**DATA FOR PROCESSING:**
※

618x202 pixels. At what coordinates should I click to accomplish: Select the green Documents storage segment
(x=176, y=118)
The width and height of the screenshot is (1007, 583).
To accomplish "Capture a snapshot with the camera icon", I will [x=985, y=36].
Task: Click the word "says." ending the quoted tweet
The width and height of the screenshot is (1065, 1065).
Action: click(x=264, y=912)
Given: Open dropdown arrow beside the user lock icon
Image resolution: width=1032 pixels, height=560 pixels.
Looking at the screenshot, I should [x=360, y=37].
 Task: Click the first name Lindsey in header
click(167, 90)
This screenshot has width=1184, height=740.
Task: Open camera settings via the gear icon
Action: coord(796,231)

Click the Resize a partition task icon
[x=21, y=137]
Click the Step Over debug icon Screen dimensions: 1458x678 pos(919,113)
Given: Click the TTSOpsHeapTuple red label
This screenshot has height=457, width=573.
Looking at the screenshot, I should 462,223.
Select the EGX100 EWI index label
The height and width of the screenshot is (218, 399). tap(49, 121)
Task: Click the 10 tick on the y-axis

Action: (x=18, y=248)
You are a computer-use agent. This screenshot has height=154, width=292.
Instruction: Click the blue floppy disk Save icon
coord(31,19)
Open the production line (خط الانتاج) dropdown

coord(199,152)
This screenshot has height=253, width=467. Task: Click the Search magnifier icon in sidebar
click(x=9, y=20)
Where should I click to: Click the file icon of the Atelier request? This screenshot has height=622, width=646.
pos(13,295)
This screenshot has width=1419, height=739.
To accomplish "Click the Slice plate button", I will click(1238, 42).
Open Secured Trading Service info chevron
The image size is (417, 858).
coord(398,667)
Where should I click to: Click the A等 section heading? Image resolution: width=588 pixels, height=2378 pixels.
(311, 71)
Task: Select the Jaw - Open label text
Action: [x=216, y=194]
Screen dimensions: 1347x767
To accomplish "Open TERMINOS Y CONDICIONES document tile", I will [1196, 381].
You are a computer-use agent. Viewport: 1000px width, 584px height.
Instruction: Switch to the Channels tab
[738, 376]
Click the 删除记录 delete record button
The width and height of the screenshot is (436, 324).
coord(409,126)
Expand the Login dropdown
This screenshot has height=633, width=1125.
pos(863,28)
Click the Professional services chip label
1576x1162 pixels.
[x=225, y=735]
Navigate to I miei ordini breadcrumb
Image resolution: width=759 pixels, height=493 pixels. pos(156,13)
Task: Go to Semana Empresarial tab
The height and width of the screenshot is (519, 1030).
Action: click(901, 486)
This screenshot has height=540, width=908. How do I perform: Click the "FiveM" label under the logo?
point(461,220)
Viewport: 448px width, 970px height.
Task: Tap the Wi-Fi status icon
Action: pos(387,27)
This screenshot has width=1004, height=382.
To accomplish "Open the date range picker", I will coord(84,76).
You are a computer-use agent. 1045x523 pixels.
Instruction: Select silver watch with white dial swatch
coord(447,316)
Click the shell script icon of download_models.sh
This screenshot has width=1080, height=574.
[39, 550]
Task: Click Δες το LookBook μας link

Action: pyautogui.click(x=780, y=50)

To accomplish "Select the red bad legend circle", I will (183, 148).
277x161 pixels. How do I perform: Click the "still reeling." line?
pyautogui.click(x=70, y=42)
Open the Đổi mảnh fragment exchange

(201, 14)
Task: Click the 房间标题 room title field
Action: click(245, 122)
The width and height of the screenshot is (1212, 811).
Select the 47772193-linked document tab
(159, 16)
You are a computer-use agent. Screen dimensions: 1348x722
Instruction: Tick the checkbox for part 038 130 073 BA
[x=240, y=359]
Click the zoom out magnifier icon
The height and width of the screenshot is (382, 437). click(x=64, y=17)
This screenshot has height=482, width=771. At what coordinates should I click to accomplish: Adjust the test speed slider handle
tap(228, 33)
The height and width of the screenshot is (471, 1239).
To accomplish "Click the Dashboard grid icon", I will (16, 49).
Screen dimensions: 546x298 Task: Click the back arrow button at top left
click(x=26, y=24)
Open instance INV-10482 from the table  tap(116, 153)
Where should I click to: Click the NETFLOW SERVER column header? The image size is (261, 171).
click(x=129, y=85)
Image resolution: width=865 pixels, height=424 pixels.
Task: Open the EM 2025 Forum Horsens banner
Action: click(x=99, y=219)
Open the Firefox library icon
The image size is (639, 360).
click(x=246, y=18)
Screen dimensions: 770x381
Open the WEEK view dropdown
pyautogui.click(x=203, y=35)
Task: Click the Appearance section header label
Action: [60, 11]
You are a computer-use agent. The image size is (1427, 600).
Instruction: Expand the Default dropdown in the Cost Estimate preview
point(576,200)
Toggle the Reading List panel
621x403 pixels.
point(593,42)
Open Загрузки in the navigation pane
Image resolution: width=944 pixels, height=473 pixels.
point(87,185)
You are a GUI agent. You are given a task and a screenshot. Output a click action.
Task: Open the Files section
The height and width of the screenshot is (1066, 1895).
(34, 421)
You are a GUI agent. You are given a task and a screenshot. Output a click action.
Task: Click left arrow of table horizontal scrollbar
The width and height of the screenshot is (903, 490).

※

**REQUEST:**
Show every line of the entries above that contains the word "accomplish", matching its case exactly.

**TASK OUTPUT:**
618x202 pixels. At what coordinates should I click to accomplish: Select the green Documents storage segment
To accomplish "Capture a snapshot with the camera icon", I will [x=985, y=36].
To accomplish "Click the Slice plate button", I will click(1238, 42).
To accomplish "Open TERMINOS Y CONDICIONES document tile", I will [1196, 381].
To accomplish "Open the date range picker", I will coord(84,76).
To accomplish "Select the red bad legend circle", I will (183, 148).
This screenshot has height=482, width=771. At what coordinates should I click to accomplish: Adjust the test speed slider handle
To accomplish "Click the Dashboard grid icon", I will (16, 49).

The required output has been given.